A More Efficient Interrupt:

While there is no question that the Interrupt directive available 
in Turbo Pascal makes writing an Interrupt service routine 
easier, it does cost a bit in overhead on the stack and in code 
generated. When all you want to do is increment a variable and 
get out, it can be a bit wasteful. A more efficient way to write 
the service routine would be to do it entirely in assembler. With 
the advent of the built in assembler available in version 6.0 of 
Turbo Pascal, this becomes even easier. In fact, with that, there 
becomes less of a reason to use the Interrupt directive even in 
more complex interrupt service routines.


A Simple ISR:

The following is a simple unit that can be included in your 
programs which provides a tick counter that is similar to the 
GetTickCount function in Windows. It provides a counter which 
tells you how long the program has been running in milliseconds. 
Once every clock tick, the counter gets 55 added to it. 
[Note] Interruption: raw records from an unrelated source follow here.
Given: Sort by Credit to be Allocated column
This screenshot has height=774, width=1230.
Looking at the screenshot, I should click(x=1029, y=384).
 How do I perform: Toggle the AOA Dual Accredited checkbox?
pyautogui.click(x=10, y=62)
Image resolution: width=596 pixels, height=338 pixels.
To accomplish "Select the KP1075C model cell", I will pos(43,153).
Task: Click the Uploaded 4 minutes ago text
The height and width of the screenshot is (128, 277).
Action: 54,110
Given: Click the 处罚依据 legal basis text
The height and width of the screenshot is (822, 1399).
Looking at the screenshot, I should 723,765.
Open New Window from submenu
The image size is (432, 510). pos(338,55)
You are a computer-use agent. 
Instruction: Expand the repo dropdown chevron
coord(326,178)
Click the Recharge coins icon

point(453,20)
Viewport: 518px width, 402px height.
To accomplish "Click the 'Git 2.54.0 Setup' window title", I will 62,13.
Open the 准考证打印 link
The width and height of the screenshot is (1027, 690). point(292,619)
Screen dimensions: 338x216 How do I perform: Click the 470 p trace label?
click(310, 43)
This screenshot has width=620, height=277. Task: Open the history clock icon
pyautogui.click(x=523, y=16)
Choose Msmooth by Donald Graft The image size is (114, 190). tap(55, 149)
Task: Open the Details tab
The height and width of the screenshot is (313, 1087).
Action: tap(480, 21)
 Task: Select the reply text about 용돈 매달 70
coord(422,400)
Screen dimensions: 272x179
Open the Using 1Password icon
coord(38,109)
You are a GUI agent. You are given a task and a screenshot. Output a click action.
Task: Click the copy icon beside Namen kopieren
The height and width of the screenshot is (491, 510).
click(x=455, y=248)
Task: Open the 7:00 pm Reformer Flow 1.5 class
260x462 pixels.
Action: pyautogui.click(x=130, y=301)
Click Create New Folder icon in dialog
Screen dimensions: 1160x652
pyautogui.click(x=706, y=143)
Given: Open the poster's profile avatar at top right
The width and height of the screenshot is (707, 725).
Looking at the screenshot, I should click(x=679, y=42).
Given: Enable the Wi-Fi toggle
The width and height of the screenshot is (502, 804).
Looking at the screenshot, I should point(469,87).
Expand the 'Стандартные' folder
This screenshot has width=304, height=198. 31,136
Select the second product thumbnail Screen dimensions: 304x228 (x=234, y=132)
{---------------------------------------------------------------}
{ This Unit will track in milliseconds how long the program has } 
{ running since it was turned on (similar to the Windows        } 
{ GetTickCount function). The resolution is 55mS. That is, 55mS }
{ is added to the count on each system clock tick.              }
{---------------------------------------------------------------}

{$R-,S-,I-,O-}
unit Ticker;
interface

const TickCount : longint = 0;

implementation
uses dos;

var Old1Cvec:pointer;    {storage for previous $1C int vector}
var ExitSave : pointer;  {storage for previous exit procedure}

procedure TickerExit; far;
begin
  SetIntVec($1C,Old1Cvec);  {restore the previous exit procedure}
  ExitProc := ExitSave;     {on exit from the program}
end;

{This is the interrupt service routine}
procedure TickerHook; far; assembler;
asm
  push ds               {save the current registers}
  push ax
  mov ax,SEG @Data      {get the TP data segment}
  mov ds,ax
  add word ptr [TickCount],55   {add 55 to TickCount} 
  jnc @done
  inc word ptr [TickCount + 2]  {(it's a longint)}

 @done:                                     
  pushf                 {push flags to simulate interrupt call}
  call dword ptr [Old1Cvec]   {call the previous clock vector}
  pop ax                {restore the saved regs}
  pop ds                                    
  iret                  {return from the interrupt}
end;

{----------}
begin
  GetIntVec($1C,Old1Cvec);    {save current clock int vector}
  ExitSave := ExitProc;       {save current exit proc}
  ExitProc := @TickerExit;    {poke in our own exit proc}
  SetIntVec($1C,@TickerHook); {poke in our own clock int vector}
end.


Note that an IRET instruction is used inside the procedure 
instead of relying on the normal procedure return. This is 
because without the Interrupt directive, the compiler will 
generate a RET instruction, but an interrupt service routine must 
always end with an IRET instruction so that the original flags 
are poped off the stack. Thus the procedure RET instruction will 
be ignored since the IRET instruction is coded ahead of it.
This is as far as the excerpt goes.